[Saved data entries]
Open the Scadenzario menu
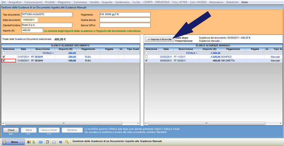 (122, 2)
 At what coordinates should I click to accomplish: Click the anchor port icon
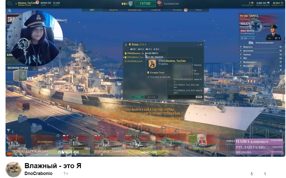click(x=10, y=11)
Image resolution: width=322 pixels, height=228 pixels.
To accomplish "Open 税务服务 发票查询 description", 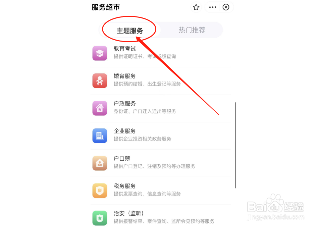I will 147,194.

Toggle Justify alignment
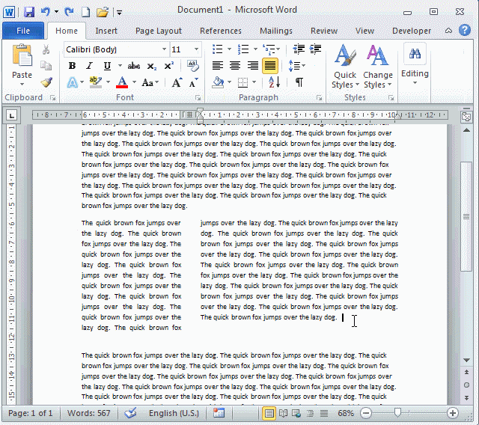(270, 66)
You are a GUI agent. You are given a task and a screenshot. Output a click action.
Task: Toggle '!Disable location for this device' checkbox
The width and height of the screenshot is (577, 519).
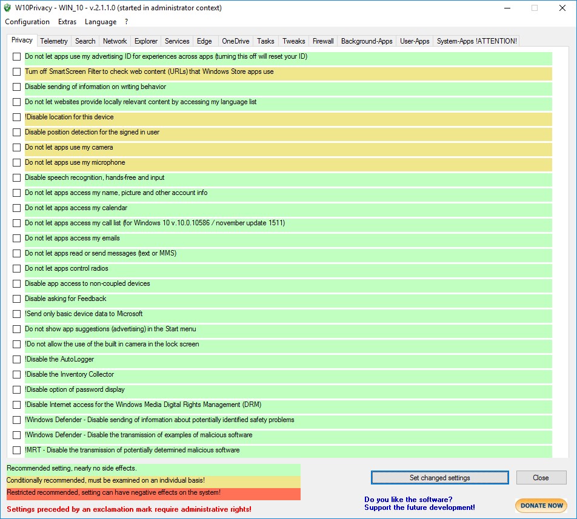(17, 117)
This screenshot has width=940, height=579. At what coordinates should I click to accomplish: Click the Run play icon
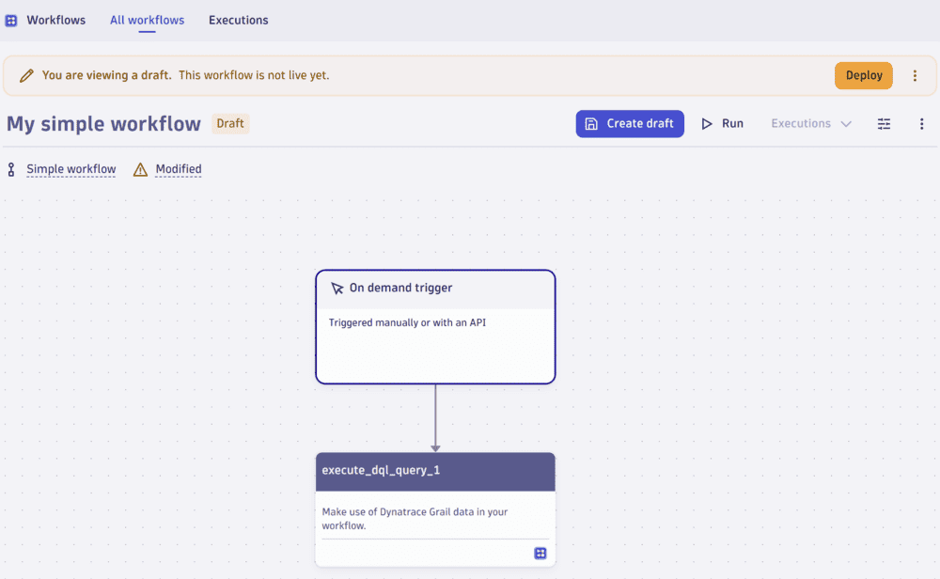click(707, 122)
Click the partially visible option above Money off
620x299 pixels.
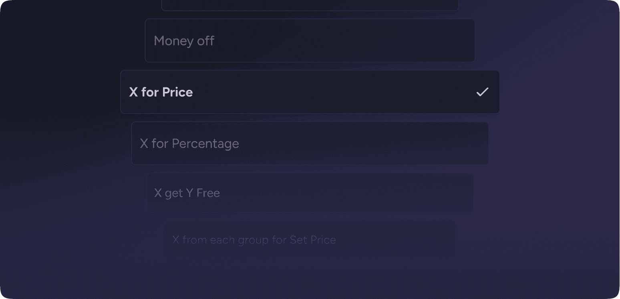coord(310,5)
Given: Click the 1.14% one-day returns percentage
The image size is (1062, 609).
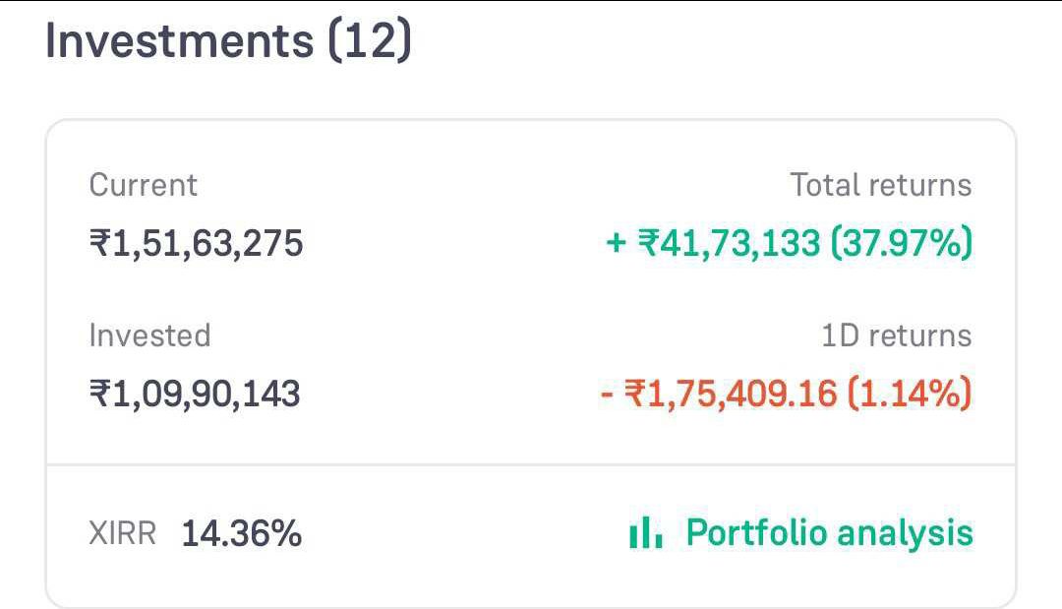Looking at the screenshot, I should (x=910, y=394).
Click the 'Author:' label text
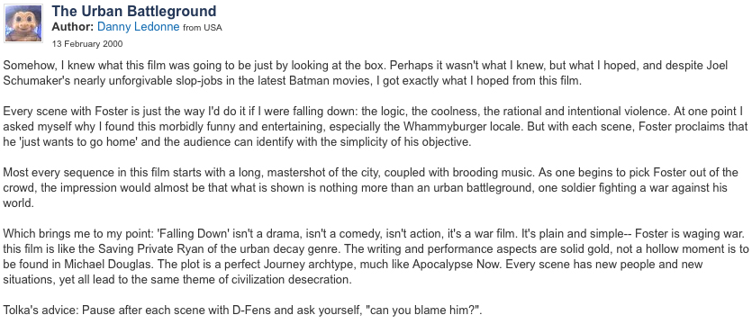 tap(73, 27)
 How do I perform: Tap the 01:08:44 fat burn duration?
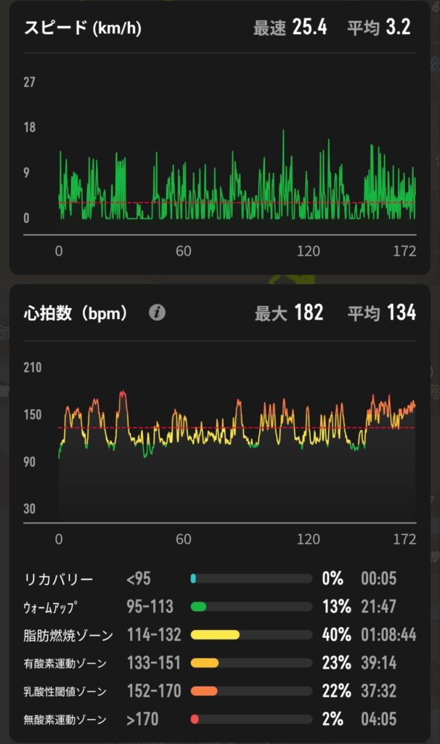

- _Task to carry out_: From the line containing "Task: Toggle '!Disable" to the last line of the entries, copy every line exactly, including both ends, and leave out the pictures.

- _Result for this task_:
Task: Toggle '!Disable location for this device' checkbox
The width and height of the screenshot is (577, 519).
(17, 117)
This screenshot has width=940, height=579. At what coordinates should I click to accomplish: Click the Run play icon
click(707, 122)
Click the partially visible option above Money off
620x299 pixels.
coord(310,5)
Given: Click the 1.14% one-day returns percentage
The image size is (1062, 609).
Looking at the screenshot, I should (x=910, y=394).
Click the 'Author:' label text
 tap(73, 27)
 How do I perform: Tap the 01:08:44 fat burn duration?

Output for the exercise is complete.